Some combinatorics question concerning symmetric groups Let $n = ht$ where $n, h ,t $ are all positive integers. I want to count $\omega \in S_t$ satisfying the following two properties:

*

*$\omega(t+1 - \omega(i)) = t+1 - i$.


*$\sum_{i: i \geq \omega(i)} (h + i - \omega(i)) > n$.
Does anyone have some ideas on how to do that?

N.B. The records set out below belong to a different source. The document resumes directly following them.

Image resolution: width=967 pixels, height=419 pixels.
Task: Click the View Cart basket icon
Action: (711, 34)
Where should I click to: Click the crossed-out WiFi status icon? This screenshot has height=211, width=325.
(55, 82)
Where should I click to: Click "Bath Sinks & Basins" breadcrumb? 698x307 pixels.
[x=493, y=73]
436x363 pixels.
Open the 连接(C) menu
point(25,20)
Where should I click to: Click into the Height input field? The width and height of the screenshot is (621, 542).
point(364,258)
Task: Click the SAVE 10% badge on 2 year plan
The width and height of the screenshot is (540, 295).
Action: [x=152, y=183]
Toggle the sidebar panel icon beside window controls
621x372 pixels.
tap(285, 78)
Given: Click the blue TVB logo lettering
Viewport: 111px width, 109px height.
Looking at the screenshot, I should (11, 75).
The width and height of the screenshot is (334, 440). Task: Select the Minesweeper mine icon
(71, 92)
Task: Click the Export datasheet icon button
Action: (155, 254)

 A: Not a full solution, but some observations. Perhaps they spark or qualify as 'ideas.'
The first condition is equivalent to asking that
$$\omega(i) + \omega^{-1}(t+1-i) = t+1$$
In other words, if $\omega(i) = t+1-j$ then $\omega(j) = t+1-i$ (and visa versa!). So we may enumerate permutations satisfying the first condition fairly easily. Greedily choose from the remaining unused inputs $i,j$ assign $\omega(i)=t+1-j$ and $\omega(j) = t+1-i,$ and repeat. Note one can choose $i=j,$ where we get the same equation twice.
This also gives a nice recurrence relation for the number of permutations satisfying the first constraint,
$$a_{t+1} = t a_{t-1} + a_{t}$$
with $a_1 =1, a_2=2.$ (Indeed, the enumeration gives a bijection with involutions, $\omega^2=1$, many of the comments here may be applicable. If we pair $i,j$ in the above construction, then the corresponding involution swaps $i$ and $j.$).

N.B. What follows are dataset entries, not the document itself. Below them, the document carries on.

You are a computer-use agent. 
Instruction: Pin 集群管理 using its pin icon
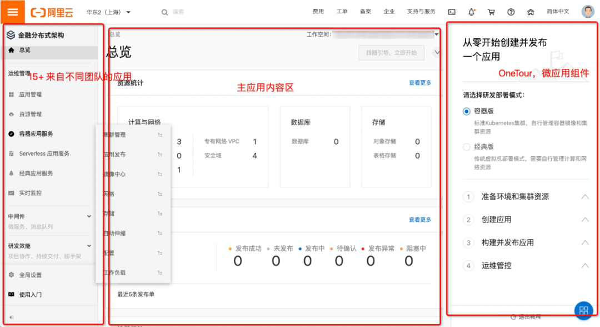coord(160,134)
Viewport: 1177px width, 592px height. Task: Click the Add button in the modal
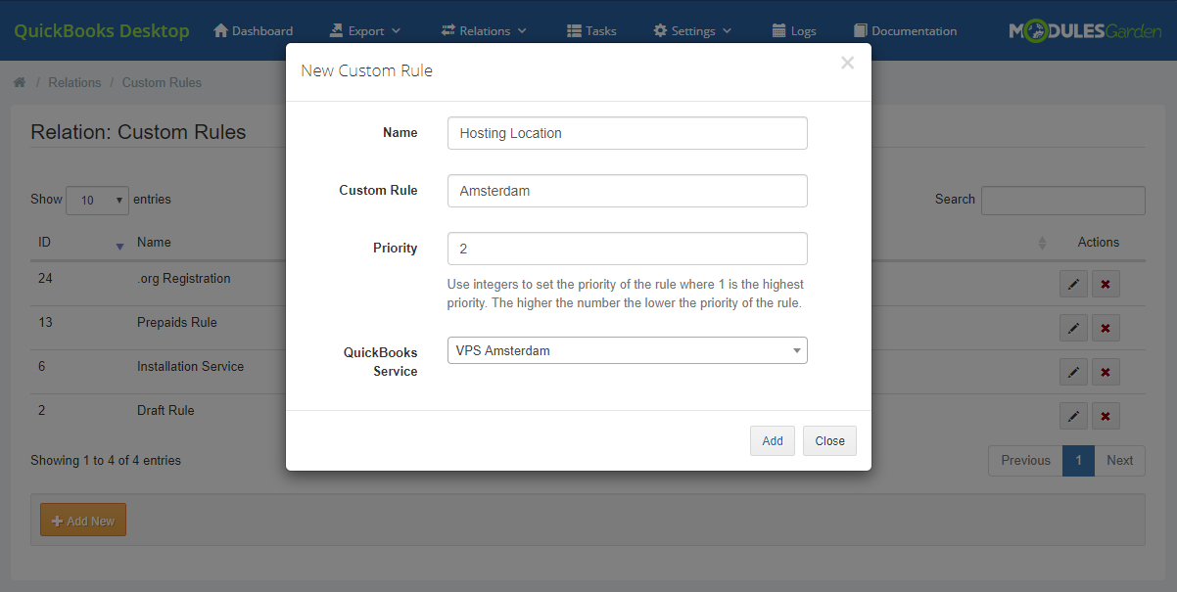[x=772, y=440]
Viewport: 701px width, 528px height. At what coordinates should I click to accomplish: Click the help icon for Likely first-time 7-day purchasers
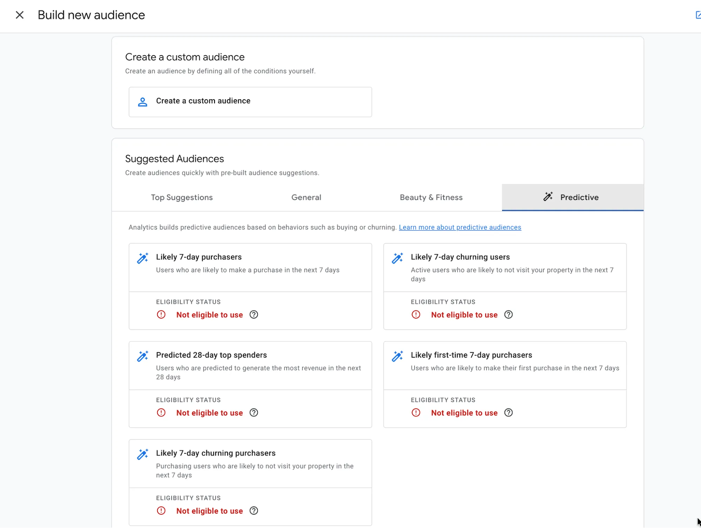pyautogui.click(x=508, y=413)
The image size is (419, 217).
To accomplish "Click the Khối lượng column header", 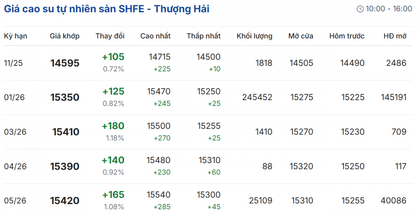I will click(254, 36).
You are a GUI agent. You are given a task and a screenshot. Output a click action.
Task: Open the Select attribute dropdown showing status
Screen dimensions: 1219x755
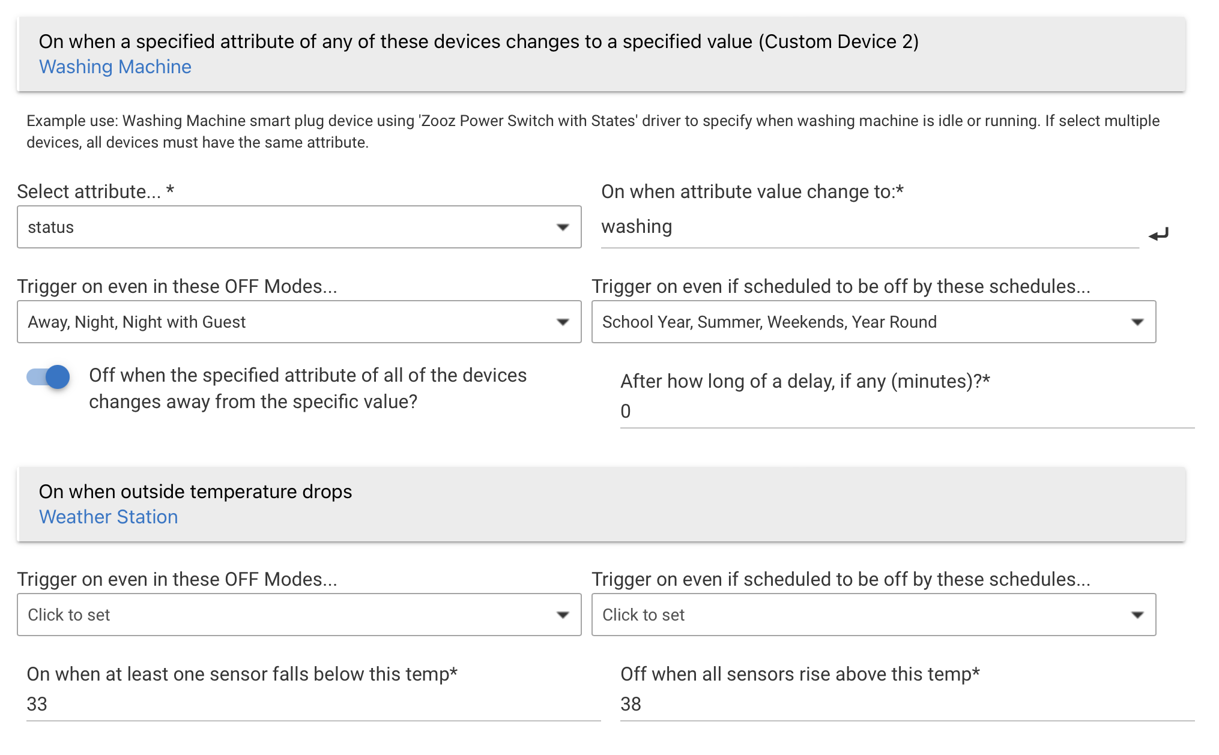288,227

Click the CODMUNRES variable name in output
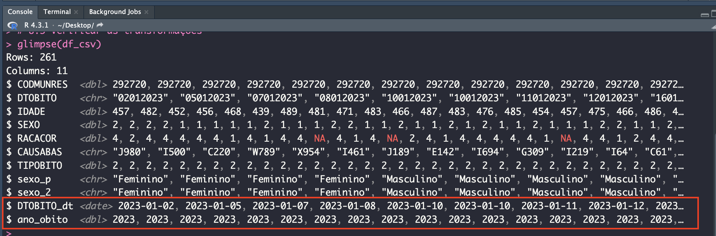coord(42,85)
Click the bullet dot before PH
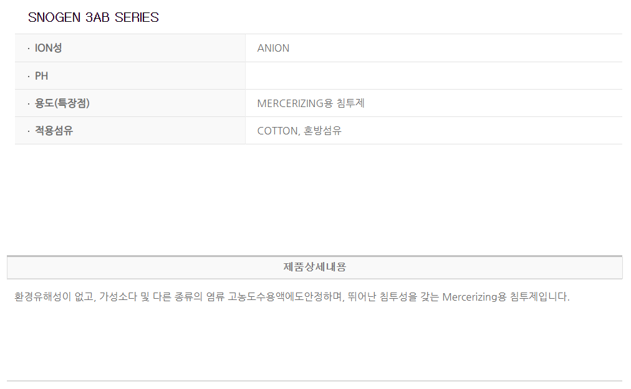The image size is (631, 389). [x=28, y=76]
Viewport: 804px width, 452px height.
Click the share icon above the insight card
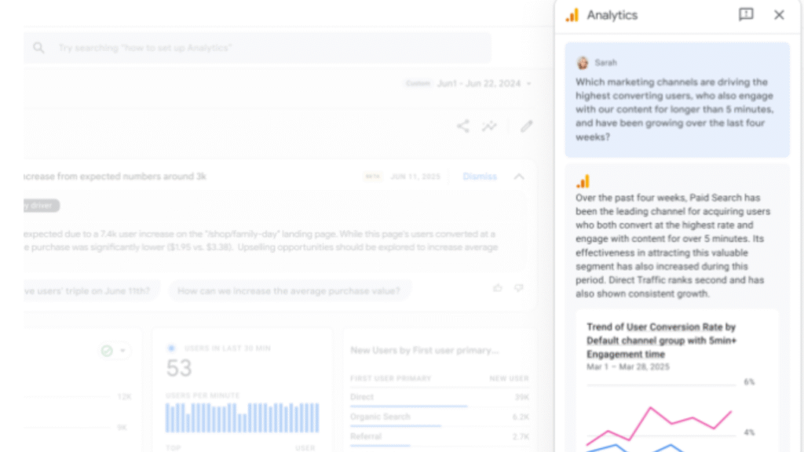[462, 126]
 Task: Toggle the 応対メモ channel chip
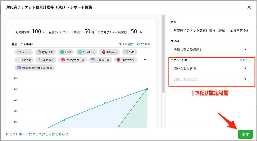pyautogui.click(x=45, y=52)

The sum in the second condition increases with our choices - the pair $i < j$ contributes $0$ if $i+j < t+1$ and $2(h+i+j-t-1)$ otherwise, while small fixed points ($i=j \leq \frac {t+1}2$) contribute $h.$ Call this sum the weight of a permutation.
If $h$ is large compared to $t$ (for example, $h > t^2$) then the only way to satisfy the second condition is to have each summand be nonzero. So every $i$ is either fixed, or paired with something at least as big as $t+1-i.$
Likewise, assuming $h$ is large, we only get a weight of exactly $n$ if each $i$ is paired with $t+1-i.$ So there is just one permutation (the identity) with exactly weight $n.$
For the first few values of $t$, in this large $h$ case, I find the sequence:
$$1, 1, 2, 2, 5, 7, 17, 29, 74, 136$$
for those satisfying weights $\geq n,$ so the sequence for weights strictly greater than $n$ is:
$$0, 0, 1, 1, 4, 6, 16, 28, 73, 135$$
These do not appear on OEIS.